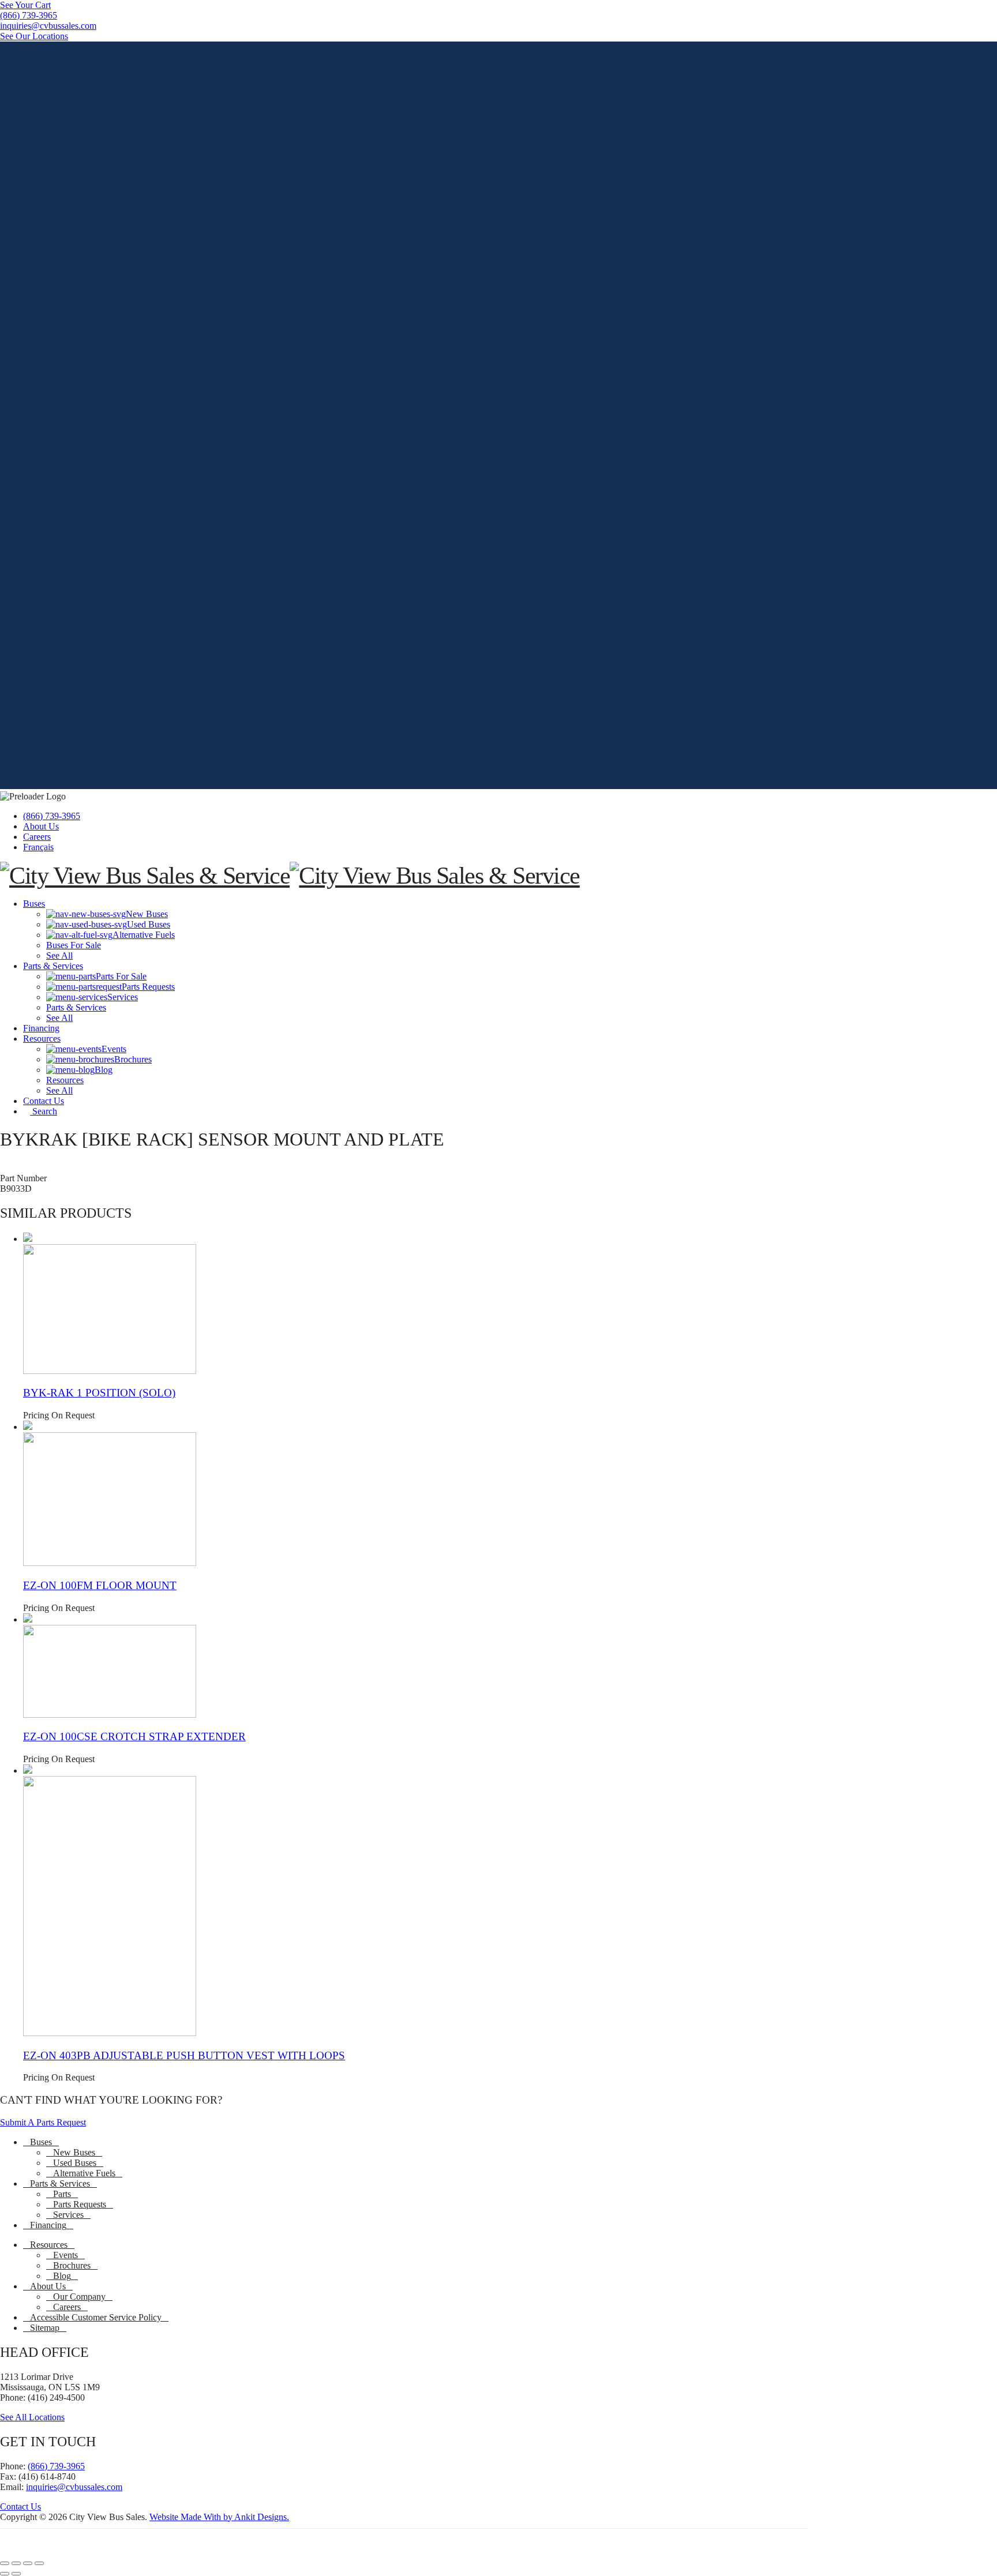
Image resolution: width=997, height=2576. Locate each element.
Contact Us (20, 2506)
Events (65, 2255)
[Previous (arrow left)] (4, 2573)
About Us (41, 826)
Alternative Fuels (84, 2173)
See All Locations (32, 2417)
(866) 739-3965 (51, 816)
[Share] (27, 2563)
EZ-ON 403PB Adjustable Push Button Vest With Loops (184, 2055)
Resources (49, 2245)
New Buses (74, 2152)
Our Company (79, 2296)
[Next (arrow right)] (16, 2573)
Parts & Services (60, 2183)
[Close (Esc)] (39, 2563)
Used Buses (74, 2163)
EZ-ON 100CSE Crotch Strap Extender (134, 1736)
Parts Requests (79, 2204)
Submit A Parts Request (43, 2122)
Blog (62, 2276)
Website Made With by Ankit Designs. (219, 2517)
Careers (37, 837)
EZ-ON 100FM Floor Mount (100, 1585)
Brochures (72, 2265)
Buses (41, 2142)
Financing (48, 2225)
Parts (62, 2194)
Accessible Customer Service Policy (96, 2317)
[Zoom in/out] (4, 2563)
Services (68, 2215)
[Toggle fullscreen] (16, 2563)
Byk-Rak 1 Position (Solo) (99, 1393)
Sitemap (44, 2328)
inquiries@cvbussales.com (74, 2487)
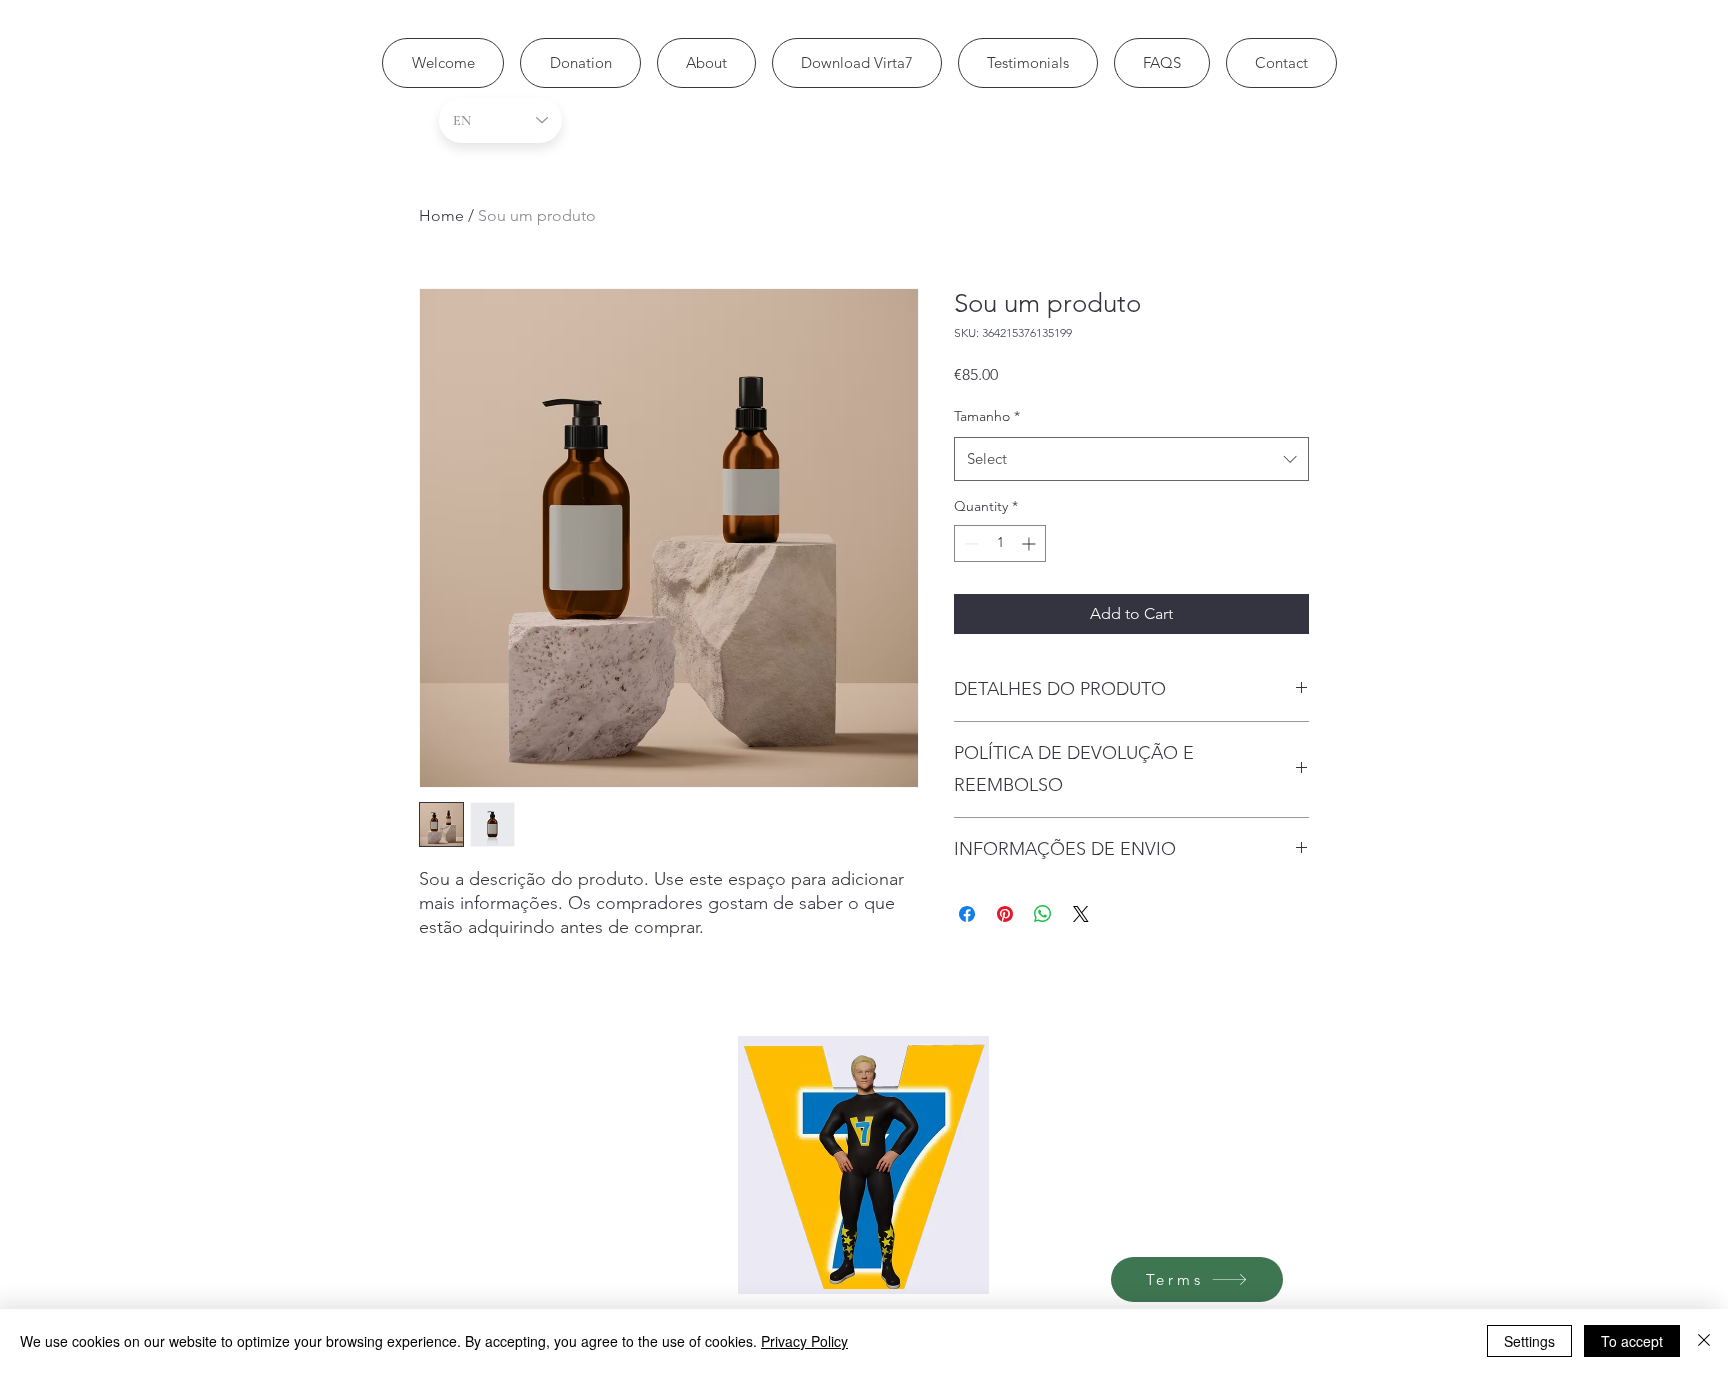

···

:: WORK TO BE COMPLETED ::
All of the records should be output exactly as they stand, with pictures omitted.

:: ANSWER TO THIS TASK ::
Image resolution: width=997, height=2576. Locate each element.
Contact Us (20, 2506)
Events (65, 2255)
[Previous (arrow left)] (4, 2573)
About Us (41, 826)
Alternative Fuels (84, 2173)
See All Locations (32, 2417)
(866) 739-3965 (51, 816)
[Share] (27, 2563)
EZ-ON 403PB Adjustable Push Button Vest With Loops (184, 2055)
Resources (49, 2245)
New Buses (74, 2152)
Our Company (79, 2296)
[Next (arrow right)] (16, 2573)
Parts & Services (60, 2183)
[Close (Esc)] (39, 2563)
Used Buses (74, 2163)
EZ-ON 100CSE Crotch Strap Extender (134, 1736)
Parts Requests (79, 2204)
Submit A Parts Request (43, 2122)
Blog (62, 2276)
Website Made With by Ankit Designs. (219, 2517)
Careers (37, 837)
EZ-ON 100FM Floor Mount (100, 1585)
Brochures (72, 2265)
Buses (41, 2142)
Financing (48, 2225)
Parts (62, 2194)
Accessible Customer Service Policy (96, 2317)
[Zoom in/out] (4, 2563)
Services (68, 2215)
[Toggle fullscreen] (16, 2563)
Byk-Rak 1 Position (Solo) (99, 1393)
Sitemap (44, 2328)
inquiries@cvbussales.com (74, 2487)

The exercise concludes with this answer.